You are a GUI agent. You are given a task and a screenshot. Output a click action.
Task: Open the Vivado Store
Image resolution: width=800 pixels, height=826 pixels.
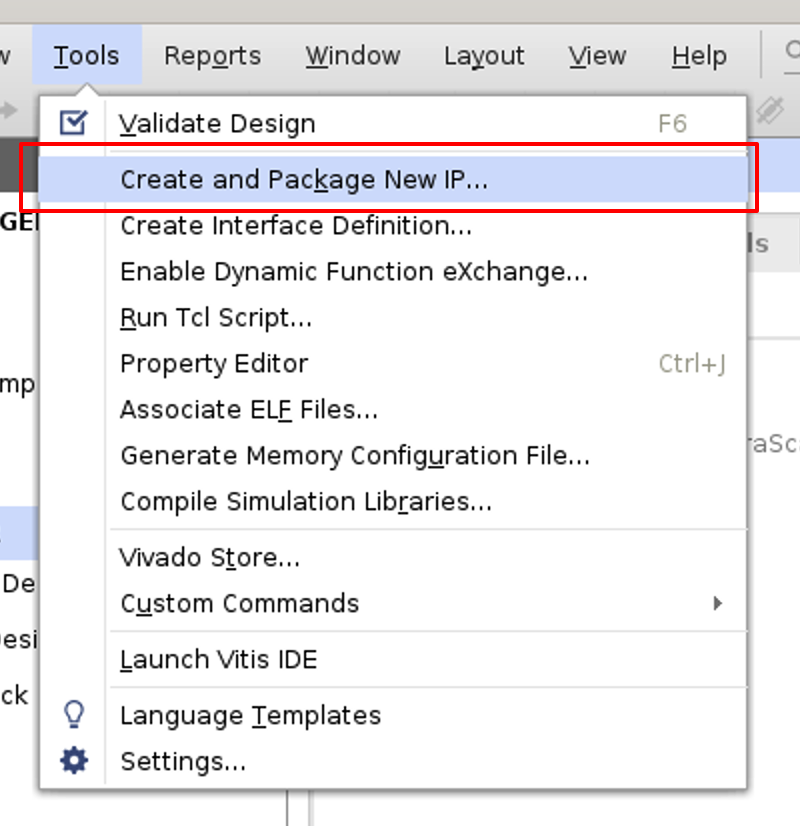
···
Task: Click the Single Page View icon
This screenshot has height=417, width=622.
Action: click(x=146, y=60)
···
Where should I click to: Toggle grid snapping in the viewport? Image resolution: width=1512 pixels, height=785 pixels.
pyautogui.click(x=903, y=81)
···
* Aim:
Copy the items verbatim, beginning at the line containing "You are a GUI" and ending after the line containing "Image resolution: width=800".

* Exercise answer:
You are a GUI agent. You are given a task and a screenshot. Output a click action.
Task: Open the Vivado Store
Image resolution: width=800 pixels, height=826 pixels.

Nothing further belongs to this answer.